Middle Senegal Valley (MSV). Work by Rod McIntosh that began in 1990, in the vicinity of Cubalel on the Senegal River, continues to focus on the location and origins of the Takrur “empire”, the first sub-Saharan state mentioned by the Arab chroniclers. This research is undertaken with collaborators from the Université Ch. Anta Diop (Dakar). A series of settlement mounds in this part of the MSV documents the emergence of social and technological complexity in the first millennium CE. One such mound, Walaldé, yielded evidence of mid-first millennium BCE iron smelting. Cubalel and Walaldé are the focus of sample taking to refine sub-Saharan Africa’s first archaeomagnetic dating curve.
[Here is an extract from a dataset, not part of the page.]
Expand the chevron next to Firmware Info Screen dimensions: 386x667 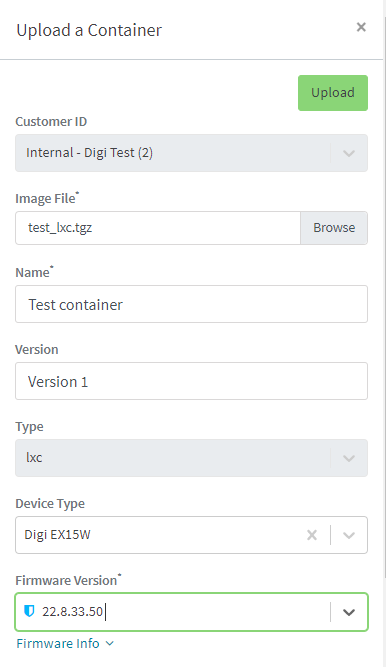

Graduate Student Peter Coutros, collaborating with students from the same university, is excavating the site of Diollowali downriver along the Senegal River. A cluster of multiple mounds on the highlands abutting the river’s floodplain, the site promises insights into local responses to climate change during the last few millennia.

Graduate Student Jamie Inwood is taking bone samples from historical individuals from the Sine-Saloum in the collections of the Institut Fondamental de l’Afrique Noire (Dakar), as well as from MSV prehistoric burials (as well as from Etrusca) for her archaeo-histology study of the history of malaria. With a novel array of six biochemical and microscopy techniques, she can now identify the ravages of malaria in ancient bone. This research takes an historical epidemiological and an ecological approach to the questions of when did human malaria appear, under what circumstances, and what stimulated later mutations into the deadly (cerebral) forms that plague African today.